UK lists Covishield as ‘approved’ Covid-19 vaccine in revised travel advisory
The United Kingdom revised its travel advisory on Wednesday in which it said that Covishield, the coronavirus disease vaccine jointly developed by AstraZeneca and Oxford University and manufactured by the Serum Institute of India (SII) – will qualify as an approved vaccine for travellers visiting Britain from any part of the world from October 4 onwards.
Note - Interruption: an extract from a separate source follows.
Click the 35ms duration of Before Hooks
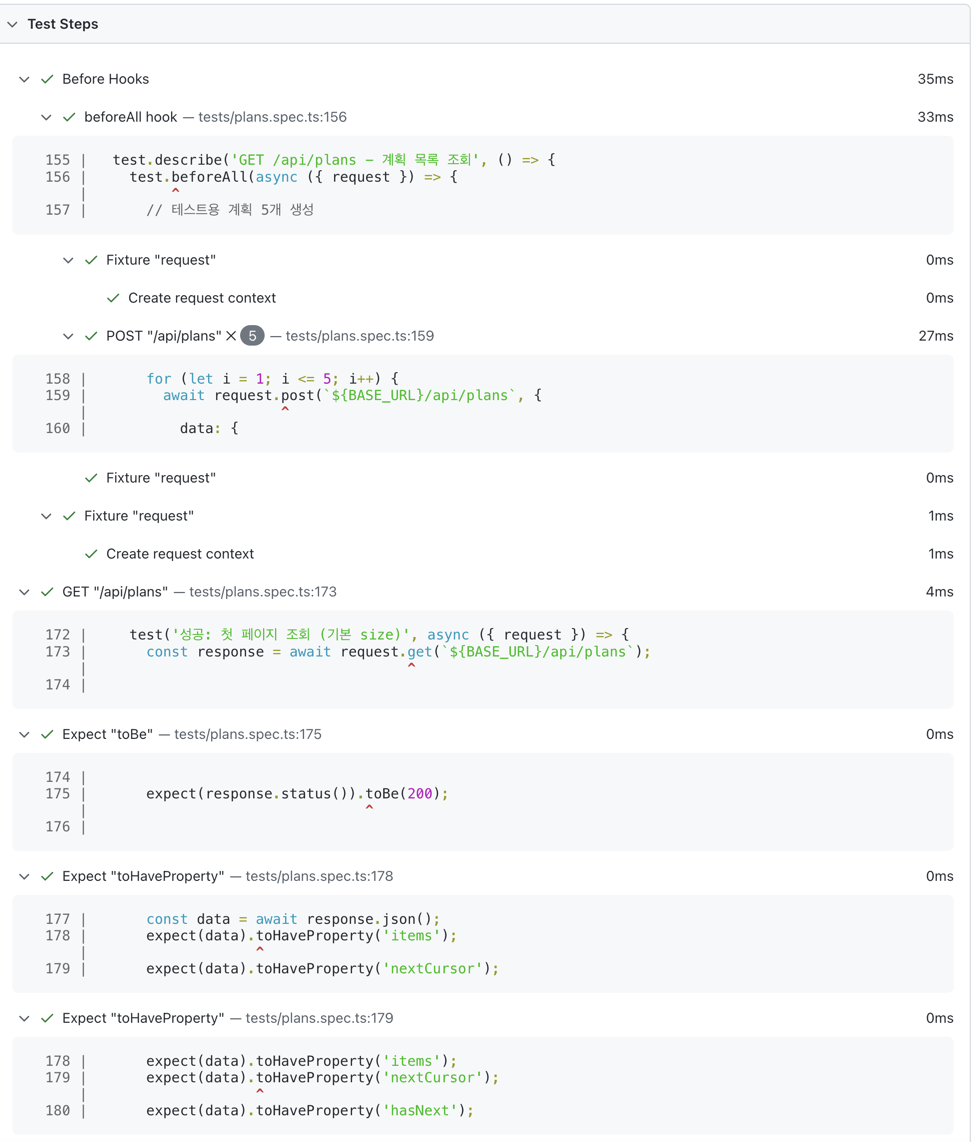(x=935, y=79)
However, Indians vaccinated with both doses of Covishield will still need to quarantine in the UK due to an issue over ‘vaccine certification’, even though the country has been added to the ‘amber list’ according to the latest travel rules.
The guidelines provided in the latest advisory suggest that Britain has no problems with the formulation of the Covishield vaccine, but with the vaccine certification provided by India. Notably, India had earlier protested the UK's non-recognition of the Covishield vaccine and warned of “reciprocal measures” if the “discriminatory policy” was not amended.
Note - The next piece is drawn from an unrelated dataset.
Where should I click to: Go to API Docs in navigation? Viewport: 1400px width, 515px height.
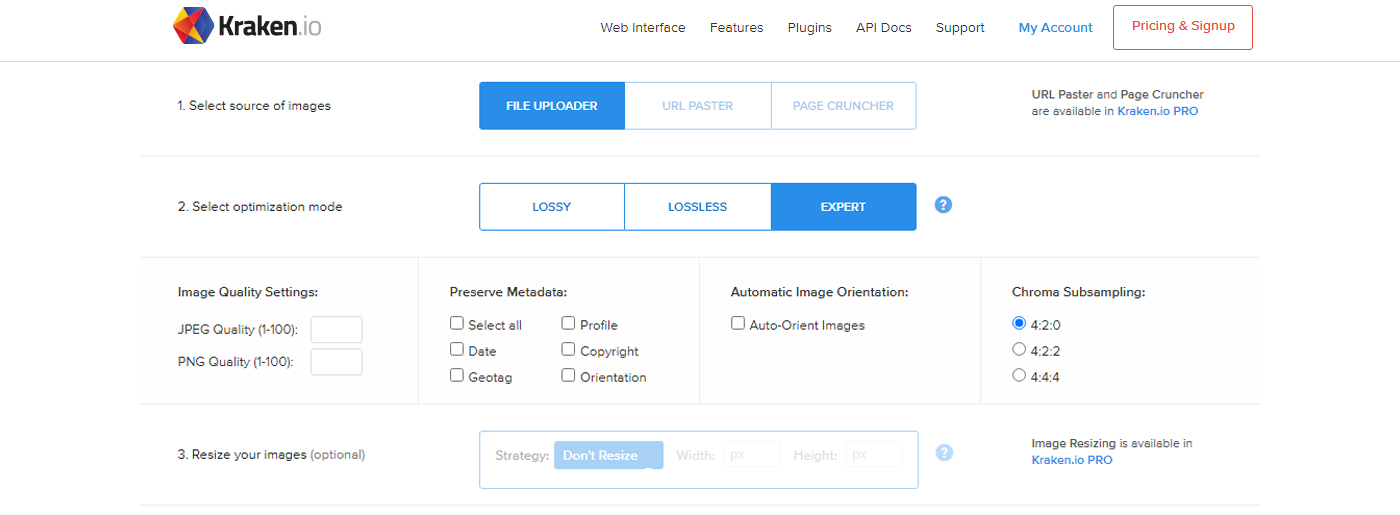point(883,28)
In its new advisory, the UK said that a traveller will be considered fully vaccinated if they are inoculated with a full dose of the Oxford-AstraZeneca, Pfizer-BioNTech, Moderna, or Janssen vaccines from a relevant public health body in select countries. The advisory further said that along with Covishield, other formulations of the four aforementioned vaccines – as AstraZeneca Vaxzevria or Moderna Takeda – shall also qualify as approved vaccines.
The new travel advisory issued by the UK said that travellers must have had a complete course of an approved vaccine at least 14 days before arriving in England.
The UK had in its travel rules said that Indian travellers who received both doses of the Covishield vaccine produced by the Serum Institute of India will be considered unvaccinated and will have to undergo self-isolation for 10 days. Reacting to the development, external affairs minister S Jaishankar strongly took up the issue of Covishield-vaccinated travellers being required to quarantine in the UK with newly-appointed British foreign secretary Elizabeth Truss at a meeting in New York.
At a media briefing on Tuesday, foreign secretary Harsh Vardhan Shringla had also called the UK's travel rules ‘discriminatory’ and said that India is well within its rights to initiate reciprocal measures if the UK does not address the concerns.